Stored items from a collection:
-----

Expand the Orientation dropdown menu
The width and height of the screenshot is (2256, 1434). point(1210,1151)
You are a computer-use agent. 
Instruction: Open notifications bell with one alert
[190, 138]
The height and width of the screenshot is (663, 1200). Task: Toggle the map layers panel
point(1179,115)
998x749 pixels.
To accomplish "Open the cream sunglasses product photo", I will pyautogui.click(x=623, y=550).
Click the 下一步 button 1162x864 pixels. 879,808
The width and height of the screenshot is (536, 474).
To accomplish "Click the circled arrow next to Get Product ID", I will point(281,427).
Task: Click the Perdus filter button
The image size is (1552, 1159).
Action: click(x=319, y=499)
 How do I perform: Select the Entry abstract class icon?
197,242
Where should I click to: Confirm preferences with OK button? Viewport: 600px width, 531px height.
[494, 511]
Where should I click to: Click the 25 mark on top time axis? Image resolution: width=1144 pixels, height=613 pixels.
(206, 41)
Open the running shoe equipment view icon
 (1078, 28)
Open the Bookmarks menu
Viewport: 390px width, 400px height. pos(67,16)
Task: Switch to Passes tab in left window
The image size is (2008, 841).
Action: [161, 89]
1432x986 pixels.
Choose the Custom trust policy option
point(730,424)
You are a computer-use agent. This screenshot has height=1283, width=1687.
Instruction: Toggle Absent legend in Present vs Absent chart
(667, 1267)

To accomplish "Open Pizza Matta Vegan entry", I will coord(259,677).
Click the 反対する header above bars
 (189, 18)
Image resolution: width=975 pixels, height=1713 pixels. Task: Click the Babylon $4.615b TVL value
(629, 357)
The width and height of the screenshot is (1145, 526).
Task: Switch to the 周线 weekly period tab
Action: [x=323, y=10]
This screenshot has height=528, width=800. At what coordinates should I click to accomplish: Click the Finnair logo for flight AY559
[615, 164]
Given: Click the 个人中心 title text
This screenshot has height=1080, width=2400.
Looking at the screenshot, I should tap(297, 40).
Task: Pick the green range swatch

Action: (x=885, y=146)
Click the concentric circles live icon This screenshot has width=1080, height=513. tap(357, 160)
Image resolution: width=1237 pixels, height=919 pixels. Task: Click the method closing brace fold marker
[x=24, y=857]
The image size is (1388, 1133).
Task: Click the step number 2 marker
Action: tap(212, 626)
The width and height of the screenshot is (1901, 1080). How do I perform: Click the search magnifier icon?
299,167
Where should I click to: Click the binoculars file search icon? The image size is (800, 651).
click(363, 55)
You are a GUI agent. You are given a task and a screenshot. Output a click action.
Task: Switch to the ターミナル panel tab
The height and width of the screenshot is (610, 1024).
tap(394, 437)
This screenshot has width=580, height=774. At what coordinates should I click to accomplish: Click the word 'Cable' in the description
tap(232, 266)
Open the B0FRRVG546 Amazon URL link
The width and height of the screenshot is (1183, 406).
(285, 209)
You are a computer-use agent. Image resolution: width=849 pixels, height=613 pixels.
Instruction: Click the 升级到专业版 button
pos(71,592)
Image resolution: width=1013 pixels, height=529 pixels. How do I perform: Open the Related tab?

-----

*What the task asks*
Find every line in the records that contains the word "computer"; copy those lines.

*Exercise solution*
You are a computer-use agent. 
You are a computer-use agent. This screenshot has height=1283, width=1687.
You are a computer-use agent. Image resolution: width=849 pixels, height=613 pixels.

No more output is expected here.